One more thing: We should check how this aligns to the CompositeObservableProperty of INSPIRE, and also whether our parameters align to the Complex Property Model (different issue though). I guess for vector quantities the composite works, but for more arbitrary groups it doesn't, like the uncertainties, or grouping of same-model parameters. By the way, what if you have two sets of model parameters each with a vector quantity? Not sure how grouping works then, could be a group of a group, but nested groups are probably not a super idea.
This is difficult (but important) stuff. Clearly this whole area is not very settled and we're probably not going to be able to solve it all ourselves
By the way, what if you have two sets of model parameters each with a vector quantity?
I think that "groups of groups" sound like a bad idea. I would be tempted to say that in this case you would model the data as separate coverages.
By the way, on that point, there are cases where the different vector components (of the same field) have to be in separate coverages! This is because sometimes the U field is solved on a slightly different grid from the V field (e.g. Arakawa C-grid).

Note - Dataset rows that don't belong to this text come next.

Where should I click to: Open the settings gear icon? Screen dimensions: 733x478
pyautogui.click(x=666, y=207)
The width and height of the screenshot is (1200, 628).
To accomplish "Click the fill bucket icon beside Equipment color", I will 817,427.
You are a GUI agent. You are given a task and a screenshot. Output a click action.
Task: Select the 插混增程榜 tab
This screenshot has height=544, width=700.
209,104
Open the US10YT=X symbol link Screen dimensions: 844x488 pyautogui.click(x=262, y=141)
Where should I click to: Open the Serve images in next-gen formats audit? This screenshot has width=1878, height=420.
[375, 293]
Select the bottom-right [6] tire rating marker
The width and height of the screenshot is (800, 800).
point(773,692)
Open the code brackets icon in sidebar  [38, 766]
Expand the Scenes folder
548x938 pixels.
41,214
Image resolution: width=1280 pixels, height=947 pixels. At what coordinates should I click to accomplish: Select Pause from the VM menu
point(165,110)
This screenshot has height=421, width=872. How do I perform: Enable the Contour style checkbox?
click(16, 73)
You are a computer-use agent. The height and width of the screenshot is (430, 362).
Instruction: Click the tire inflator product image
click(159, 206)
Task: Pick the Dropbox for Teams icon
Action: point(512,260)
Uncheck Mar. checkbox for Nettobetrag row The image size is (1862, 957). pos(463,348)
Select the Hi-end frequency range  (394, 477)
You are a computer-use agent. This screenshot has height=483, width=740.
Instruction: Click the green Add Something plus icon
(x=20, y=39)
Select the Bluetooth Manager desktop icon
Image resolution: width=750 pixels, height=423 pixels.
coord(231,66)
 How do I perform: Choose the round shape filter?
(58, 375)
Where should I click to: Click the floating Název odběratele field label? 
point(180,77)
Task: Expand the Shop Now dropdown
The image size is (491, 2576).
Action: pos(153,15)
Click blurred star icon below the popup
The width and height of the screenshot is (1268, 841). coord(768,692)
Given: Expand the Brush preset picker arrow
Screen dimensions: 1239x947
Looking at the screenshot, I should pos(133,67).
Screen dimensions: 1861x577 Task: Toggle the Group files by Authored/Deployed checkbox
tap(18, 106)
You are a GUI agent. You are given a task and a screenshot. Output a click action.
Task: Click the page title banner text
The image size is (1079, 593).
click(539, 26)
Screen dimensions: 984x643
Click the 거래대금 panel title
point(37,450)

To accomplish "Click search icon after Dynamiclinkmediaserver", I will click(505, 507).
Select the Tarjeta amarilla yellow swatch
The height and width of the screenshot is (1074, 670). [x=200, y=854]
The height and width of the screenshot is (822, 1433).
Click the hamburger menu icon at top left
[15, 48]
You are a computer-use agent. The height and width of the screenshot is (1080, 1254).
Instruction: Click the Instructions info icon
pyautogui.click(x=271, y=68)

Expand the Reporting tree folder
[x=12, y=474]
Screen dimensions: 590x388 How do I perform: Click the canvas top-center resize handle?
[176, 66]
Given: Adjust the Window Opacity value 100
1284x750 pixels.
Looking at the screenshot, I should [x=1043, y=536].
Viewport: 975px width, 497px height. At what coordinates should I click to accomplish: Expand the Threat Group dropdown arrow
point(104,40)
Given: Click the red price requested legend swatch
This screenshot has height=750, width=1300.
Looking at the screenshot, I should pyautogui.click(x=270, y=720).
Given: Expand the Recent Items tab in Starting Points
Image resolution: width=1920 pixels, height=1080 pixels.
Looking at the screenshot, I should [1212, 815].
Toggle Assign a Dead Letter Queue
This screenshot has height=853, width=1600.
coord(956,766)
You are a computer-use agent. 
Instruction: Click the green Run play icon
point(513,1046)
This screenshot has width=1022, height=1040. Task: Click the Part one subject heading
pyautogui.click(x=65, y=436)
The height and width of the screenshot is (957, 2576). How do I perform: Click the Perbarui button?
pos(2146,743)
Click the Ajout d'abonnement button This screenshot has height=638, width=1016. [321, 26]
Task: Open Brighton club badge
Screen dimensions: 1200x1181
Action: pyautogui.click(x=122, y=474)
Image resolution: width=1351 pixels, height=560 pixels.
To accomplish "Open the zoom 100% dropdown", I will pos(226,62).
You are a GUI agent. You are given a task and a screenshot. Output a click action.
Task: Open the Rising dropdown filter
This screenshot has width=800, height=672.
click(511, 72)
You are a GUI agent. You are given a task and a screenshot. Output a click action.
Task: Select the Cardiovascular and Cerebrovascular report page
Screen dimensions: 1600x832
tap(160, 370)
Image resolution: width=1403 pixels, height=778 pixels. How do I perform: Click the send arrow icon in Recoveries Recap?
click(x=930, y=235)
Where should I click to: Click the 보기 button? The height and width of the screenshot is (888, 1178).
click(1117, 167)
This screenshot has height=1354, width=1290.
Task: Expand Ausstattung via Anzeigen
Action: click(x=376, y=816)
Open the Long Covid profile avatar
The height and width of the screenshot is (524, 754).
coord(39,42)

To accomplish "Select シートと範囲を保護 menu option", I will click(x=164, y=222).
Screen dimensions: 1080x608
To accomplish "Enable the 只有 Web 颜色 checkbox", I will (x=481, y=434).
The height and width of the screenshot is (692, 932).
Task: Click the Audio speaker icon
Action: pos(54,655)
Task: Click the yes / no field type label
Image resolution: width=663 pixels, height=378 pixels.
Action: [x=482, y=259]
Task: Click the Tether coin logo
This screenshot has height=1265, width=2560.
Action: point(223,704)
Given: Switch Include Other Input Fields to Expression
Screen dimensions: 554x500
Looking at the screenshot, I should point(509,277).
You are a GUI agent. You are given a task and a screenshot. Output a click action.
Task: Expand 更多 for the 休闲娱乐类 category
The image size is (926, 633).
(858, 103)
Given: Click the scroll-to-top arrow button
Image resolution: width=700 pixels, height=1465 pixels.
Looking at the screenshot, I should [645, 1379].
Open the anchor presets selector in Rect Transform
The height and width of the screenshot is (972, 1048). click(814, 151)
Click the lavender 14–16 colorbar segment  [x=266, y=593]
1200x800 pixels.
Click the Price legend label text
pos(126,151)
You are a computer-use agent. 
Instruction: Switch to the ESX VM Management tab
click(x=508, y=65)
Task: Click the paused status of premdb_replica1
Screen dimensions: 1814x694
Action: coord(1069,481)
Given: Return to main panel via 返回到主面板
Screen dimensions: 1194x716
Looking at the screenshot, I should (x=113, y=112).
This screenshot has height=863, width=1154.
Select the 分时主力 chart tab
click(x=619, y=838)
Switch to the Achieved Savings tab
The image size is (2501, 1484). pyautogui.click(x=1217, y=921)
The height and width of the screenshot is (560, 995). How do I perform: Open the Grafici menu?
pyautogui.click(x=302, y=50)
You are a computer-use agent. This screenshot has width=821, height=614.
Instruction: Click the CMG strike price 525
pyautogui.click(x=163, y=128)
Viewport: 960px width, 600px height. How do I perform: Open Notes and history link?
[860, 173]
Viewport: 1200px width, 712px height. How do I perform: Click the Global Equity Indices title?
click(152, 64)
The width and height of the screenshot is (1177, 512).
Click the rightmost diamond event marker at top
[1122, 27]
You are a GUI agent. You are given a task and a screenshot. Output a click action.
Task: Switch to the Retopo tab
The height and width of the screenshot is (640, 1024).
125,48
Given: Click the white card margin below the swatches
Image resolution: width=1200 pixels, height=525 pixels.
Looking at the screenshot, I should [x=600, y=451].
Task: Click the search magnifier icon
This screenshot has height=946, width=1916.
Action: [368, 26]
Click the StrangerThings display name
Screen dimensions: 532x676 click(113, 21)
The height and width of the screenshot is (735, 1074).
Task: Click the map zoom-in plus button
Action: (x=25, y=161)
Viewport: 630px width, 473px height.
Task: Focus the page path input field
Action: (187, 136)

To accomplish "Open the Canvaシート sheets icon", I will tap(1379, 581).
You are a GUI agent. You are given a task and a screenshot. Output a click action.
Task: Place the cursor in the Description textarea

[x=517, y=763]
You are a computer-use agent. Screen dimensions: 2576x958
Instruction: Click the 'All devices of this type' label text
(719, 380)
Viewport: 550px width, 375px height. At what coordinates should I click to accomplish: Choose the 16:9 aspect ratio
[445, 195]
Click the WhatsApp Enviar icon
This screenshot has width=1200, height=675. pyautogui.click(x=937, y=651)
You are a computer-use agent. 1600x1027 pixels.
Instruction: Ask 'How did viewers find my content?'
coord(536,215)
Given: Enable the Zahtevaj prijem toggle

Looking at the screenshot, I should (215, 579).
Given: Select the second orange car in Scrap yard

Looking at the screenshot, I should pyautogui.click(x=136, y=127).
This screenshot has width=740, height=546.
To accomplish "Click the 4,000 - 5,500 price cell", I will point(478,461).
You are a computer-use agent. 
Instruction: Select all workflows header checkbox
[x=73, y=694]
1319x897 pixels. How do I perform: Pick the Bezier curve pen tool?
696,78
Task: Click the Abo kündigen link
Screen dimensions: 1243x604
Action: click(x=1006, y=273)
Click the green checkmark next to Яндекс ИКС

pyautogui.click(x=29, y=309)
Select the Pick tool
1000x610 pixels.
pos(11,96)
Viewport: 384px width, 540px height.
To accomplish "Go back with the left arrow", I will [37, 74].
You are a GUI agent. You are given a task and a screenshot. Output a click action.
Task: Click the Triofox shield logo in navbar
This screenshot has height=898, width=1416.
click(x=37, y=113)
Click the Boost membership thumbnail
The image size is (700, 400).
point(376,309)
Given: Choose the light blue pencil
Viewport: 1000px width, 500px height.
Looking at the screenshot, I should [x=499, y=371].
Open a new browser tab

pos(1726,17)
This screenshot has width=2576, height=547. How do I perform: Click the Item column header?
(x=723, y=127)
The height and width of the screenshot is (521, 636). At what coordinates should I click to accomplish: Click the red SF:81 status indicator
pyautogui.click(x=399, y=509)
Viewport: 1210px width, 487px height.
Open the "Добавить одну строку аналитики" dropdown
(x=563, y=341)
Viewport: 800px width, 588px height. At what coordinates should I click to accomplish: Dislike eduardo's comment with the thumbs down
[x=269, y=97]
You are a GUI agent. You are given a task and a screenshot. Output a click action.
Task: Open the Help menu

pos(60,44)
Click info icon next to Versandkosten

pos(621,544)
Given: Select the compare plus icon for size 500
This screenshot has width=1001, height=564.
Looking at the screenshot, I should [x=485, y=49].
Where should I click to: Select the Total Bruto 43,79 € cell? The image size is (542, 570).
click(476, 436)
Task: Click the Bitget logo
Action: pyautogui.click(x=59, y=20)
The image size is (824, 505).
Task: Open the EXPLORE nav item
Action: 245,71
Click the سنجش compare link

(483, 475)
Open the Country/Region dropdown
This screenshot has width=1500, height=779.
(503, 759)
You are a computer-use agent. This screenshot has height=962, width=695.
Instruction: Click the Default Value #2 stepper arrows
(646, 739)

Hence U and V have different domains...
Closing for now. First version is in the spec. I added the following to the context:
"ParameterGroup": "covjson:ParameterGroup",
"components": { "@id": "covjson:component", "@type": "@vocab" },
The components definition makes "components": ["WIND_SPEED", "WIND_DIR"]
valid if you define those two aliases in the context.
For other related issues, please open a new issue and link to this one.
For wind direction + speed the obvious visualization is arrows of a certain length. Do we need anything else in the Parameter objects to be able to recognize such thing? As the speed and direction are two different parameters, the minimum is probably to link both together somehow. Then, from the observedProperty you could infer that this is wind speed and direction and that you could use arrows for visualization. So, the question is, how is linking done? Just referencing other Parameters from one of them? Or have a virtual parameter that has "real" parameters as children?